Fig. 6: Molecular docking and computational simulations of NanoLuc complexes.

From: Illuminating the mechanism and allosteric behavior of NanoLuc luciferase

Fig. 6

a Visualization of the best poses of FMZ (magenta sticks) from molecular docking to the NanoLuc monomer dimer (chain A cyan and chain B blue cartoon), in comparison with the crystal-bound FMA (yellow sticks). b Two potential access tunnels (yellow and blue spheres) to the central luciferin binding cavity (green spheres) of NanoLucCTZ (salmon cartoon) are shown from the front and the side view. The tunnels were computed on Caver Web84. c The final poses of CTZ (orange sticks) from ASMD simulations of NanoLuc structures in the closed and open β-barrel state, and NanoLucCTZ open β-barrel structure. The crystal-bound azaCTZ (transparent green sticks) is shown in each picture for reference. The interacting aromatic residues are shown as thin sticks.
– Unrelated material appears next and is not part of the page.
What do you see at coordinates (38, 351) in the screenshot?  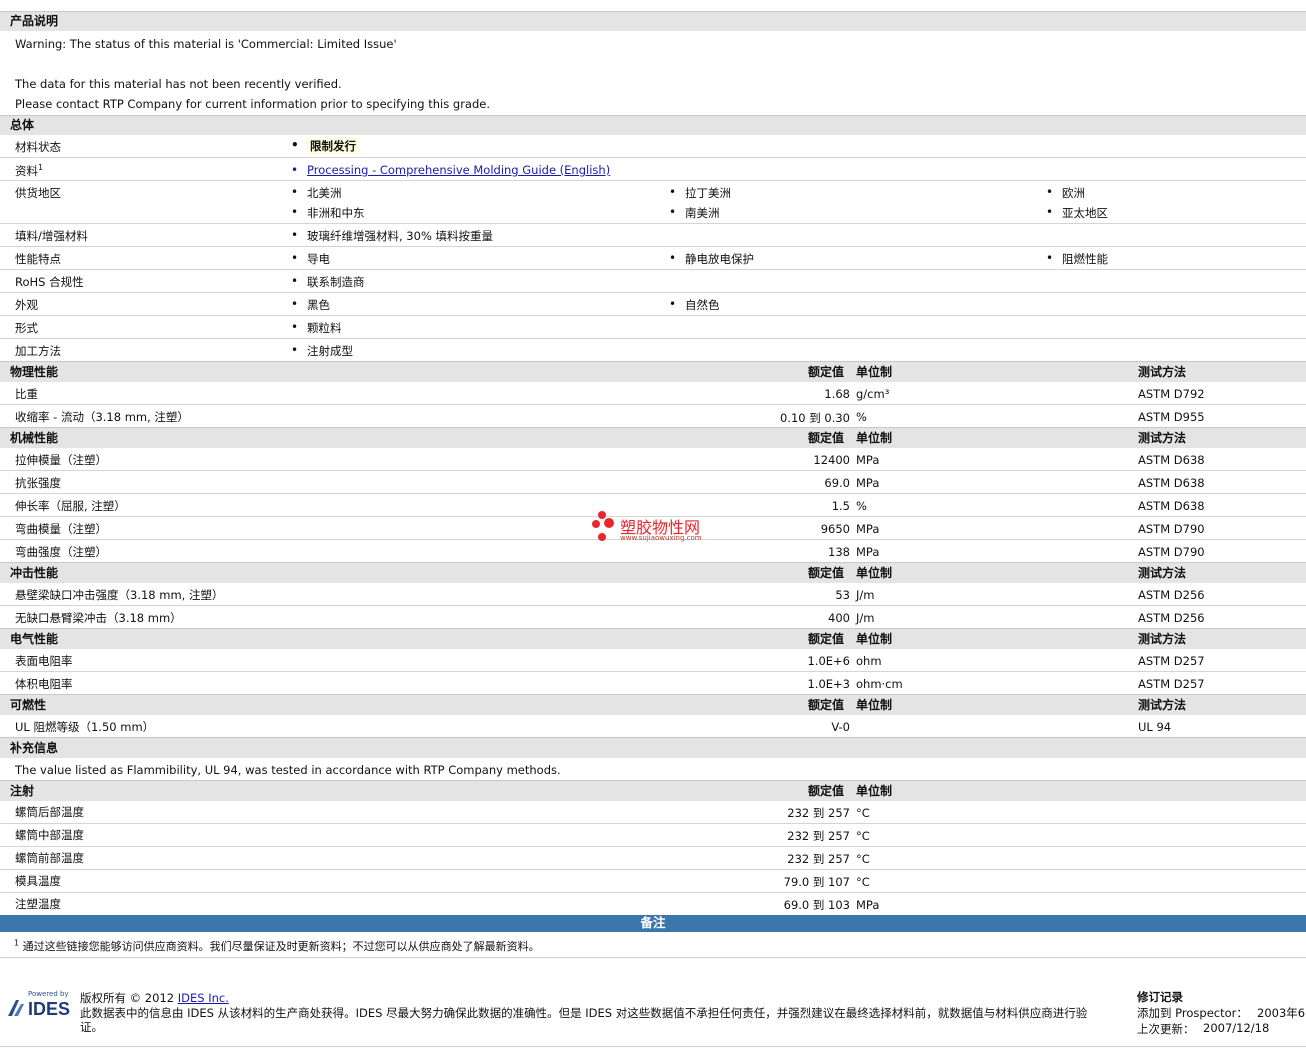 I see `row-label: 加工方法` at bounding box center [38, 351].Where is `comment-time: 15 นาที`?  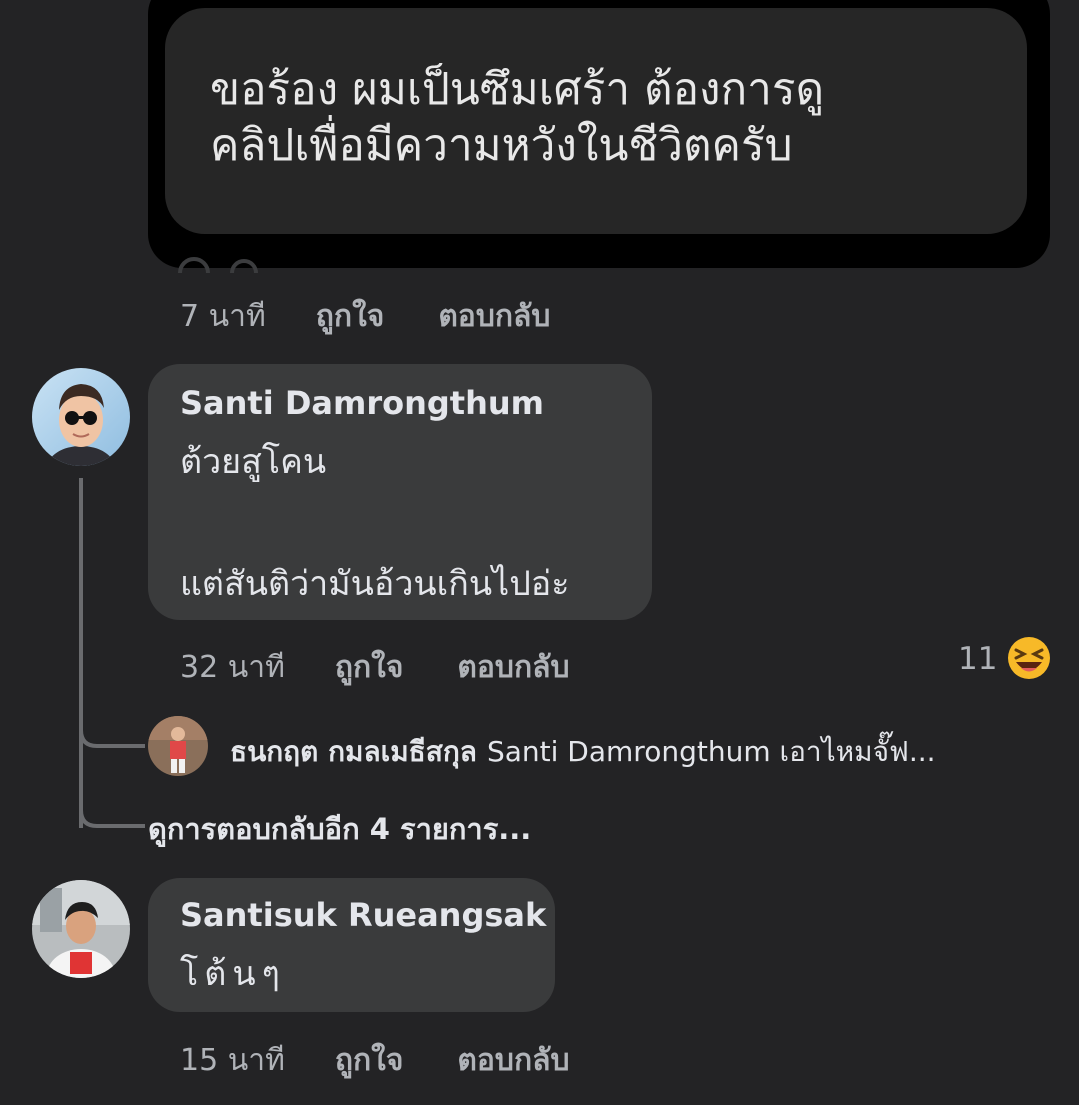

The distances (in Å) between H2/H3 and H3/H4 helices are indicated by yellow dashed lines. Associated MD trajectories are shown in Supplementary Movies 13. d NanoLuc closed β-barrel structure with shown mutations (L27V, K33N, K43R, and Y68D) introduced during the last third phase of NanoLuc development responsible for maximizing FMZ fluorescence. e Equilibrium probabilities of FMZ macrostates bound in the surface pocket of monomeric and dimeric NanoLuc. The calculation was bootstrapped 100 times using a random 80% of the data. The height of the bars corresponds to the mean value and the error bars show the standard deviation. f The potential of mean force needed to steer the two subunits of different NanoLuc dimers up to 12 Å apart, obtained by adaptive steered molecular dynamics.